Claude is right to flag the capex hike as a potential lack of discipline, but everyone is ignoring the silent killer: the inflationary pressure on AISC (All-In Sustaining Costs). If PAAS is raising capex to maintain production levels, they are essentially running on a treadmill. The market is pricing this for growth, but if unit costs rise faster than the spot price, that $1.8B cash buffer will evaporate into sustaining capital rather than shareholder returns.
"ChatGPT's revenue error masks true beat size, but Mexico tax hikes amplify capex/AISC risks to FCF."

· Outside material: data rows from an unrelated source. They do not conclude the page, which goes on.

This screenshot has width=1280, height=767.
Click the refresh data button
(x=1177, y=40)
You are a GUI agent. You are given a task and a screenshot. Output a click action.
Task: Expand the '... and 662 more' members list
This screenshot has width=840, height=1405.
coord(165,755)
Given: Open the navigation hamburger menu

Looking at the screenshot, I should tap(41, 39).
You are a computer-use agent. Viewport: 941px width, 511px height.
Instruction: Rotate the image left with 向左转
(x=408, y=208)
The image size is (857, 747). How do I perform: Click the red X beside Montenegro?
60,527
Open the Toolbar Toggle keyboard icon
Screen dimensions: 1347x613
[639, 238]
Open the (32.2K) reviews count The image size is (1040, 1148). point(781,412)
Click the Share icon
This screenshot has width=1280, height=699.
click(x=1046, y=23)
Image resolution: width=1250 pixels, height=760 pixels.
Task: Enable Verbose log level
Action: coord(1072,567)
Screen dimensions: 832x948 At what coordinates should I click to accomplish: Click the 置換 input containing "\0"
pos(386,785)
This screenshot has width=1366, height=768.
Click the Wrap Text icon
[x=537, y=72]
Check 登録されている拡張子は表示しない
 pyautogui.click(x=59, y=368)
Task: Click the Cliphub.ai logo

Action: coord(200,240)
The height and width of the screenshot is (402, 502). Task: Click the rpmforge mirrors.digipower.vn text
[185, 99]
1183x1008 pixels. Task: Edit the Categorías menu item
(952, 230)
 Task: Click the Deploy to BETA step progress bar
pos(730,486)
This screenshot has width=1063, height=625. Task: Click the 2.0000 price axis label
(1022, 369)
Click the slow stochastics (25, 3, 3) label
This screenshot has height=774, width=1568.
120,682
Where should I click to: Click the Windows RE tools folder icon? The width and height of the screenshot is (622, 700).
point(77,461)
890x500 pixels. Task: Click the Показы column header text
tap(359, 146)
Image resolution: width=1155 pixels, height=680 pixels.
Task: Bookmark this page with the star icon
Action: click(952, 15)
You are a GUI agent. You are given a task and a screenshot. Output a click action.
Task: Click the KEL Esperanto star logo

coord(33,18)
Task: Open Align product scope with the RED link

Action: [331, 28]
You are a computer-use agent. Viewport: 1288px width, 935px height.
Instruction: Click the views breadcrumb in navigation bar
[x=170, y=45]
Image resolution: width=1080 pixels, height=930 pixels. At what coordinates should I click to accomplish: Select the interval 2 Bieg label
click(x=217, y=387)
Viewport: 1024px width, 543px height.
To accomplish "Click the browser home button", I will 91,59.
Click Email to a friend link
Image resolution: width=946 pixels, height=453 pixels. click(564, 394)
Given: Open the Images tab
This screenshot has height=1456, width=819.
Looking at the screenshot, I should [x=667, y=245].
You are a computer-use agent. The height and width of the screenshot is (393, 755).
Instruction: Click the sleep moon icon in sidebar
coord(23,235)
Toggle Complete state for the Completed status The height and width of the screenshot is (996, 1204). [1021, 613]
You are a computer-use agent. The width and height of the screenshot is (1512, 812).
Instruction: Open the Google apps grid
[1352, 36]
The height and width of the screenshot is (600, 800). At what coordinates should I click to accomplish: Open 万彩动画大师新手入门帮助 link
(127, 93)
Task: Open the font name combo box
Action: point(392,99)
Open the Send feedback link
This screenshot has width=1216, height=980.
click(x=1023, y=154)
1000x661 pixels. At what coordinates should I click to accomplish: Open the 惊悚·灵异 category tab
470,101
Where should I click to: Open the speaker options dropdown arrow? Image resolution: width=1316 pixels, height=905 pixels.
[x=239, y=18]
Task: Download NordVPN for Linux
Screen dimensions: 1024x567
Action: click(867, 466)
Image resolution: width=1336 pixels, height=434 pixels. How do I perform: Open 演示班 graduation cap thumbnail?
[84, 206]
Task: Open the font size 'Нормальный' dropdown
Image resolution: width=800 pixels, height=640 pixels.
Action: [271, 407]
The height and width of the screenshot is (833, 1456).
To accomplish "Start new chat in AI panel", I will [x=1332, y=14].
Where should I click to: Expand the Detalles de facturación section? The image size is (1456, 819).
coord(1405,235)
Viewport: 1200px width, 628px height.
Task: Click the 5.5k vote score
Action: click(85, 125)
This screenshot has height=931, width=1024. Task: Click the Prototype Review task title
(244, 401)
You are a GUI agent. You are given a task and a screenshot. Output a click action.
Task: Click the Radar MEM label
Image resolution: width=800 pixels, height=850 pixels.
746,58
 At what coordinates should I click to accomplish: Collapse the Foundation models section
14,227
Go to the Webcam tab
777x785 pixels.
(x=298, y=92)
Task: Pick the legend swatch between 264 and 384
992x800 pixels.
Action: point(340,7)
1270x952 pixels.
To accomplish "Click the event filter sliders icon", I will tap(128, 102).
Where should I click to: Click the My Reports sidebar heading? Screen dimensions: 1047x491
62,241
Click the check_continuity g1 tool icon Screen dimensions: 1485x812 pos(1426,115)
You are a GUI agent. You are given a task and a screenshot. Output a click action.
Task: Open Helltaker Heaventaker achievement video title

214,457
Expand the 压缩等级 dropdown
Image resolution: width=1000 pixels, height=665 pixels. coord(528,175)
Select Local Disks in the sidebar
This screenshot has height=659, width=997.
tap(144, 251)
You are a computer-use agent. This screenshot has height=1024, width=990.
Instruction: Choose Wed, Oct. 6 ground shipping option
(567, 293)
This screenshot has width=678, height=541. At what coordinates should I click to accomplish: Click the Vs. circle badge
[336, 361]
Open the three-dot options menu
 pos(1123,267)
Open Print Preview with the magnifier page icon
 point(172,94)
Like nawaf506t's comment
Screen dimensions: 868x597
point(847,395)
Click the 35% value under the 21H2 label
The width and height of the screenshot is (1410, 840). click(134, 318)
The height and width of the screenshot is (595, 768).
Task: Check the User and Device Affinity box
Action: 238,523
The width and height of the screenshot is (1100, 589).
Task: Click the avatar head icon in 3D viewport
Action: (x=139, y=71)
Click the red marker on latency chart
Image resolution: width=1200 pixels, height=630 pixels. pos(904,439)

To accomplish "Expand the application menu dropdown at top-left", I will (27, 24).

ChatGPT, $1.15B revenue is incorrect—it's $1.33B attributable vs. $1.22B est, inflating the 'modest beat' narrative across the board. Linking to Gemini's AISC point: capex creep plus unmentioned Mexico ops (La Colorada, Juanicipio) face 2023 royalty hikes (7.5% on EBITDA), eroding FCF margins if silver dips below $25/oz. This jurisdictional tax creep is the overlooked FCF killer.
"Mexico royalty inflation, not just capex creep, is the hidden FCF margin compressor the market hasn't priced."
Grok's Mexico royalty escalation is the critical miss. 7.5% EBITDA tax on La Colorada post-2023 directly compresses the project's IRR—exactly what the revised PEA should quantify but the panel hasn't seen. If PAAS maintained 2026 guidance *despite* this headwind, either the PEA shows offsetting grade/cost improvements, or management is sandbagging. Gemini's AISC treadmill concern is valid, but the royalty hit is the mechanism.
"Near-term FCF and IRR depend more on the capex+royalty mix than the cash buffer, so a 10–20% metal-price dip could wreck margins."
Grok raised a valid red flag on the royalty drag (7.5% EBITDA tax on La Colorada post-2023). However, the panel underestimates the combined FCF hit from capex and royalties if metal prices stall. The 'growth at all costs' thesis may erode margins from rising AISC/royalties, threatening PAAS’s near-term cushion despite $1.8B cash. A 10–20% metal-price downside materially shifts IRR and valuation.
Despite a strong Q1 performance, PAAS's increased capex and upcoming royalty hikes in Mexico pose significant risks to its free cash flow and could erode its cash buffer, potentially impacting its valuation.
Maintaining 2026 production guidance despite higher capex, signaling confidence in project economics post-PEA.
The 7.5% EBITDA tax on La Colorada post-2023 and the potential for rising All-In Sustaining Costs (AISC) to outpace metal price increases.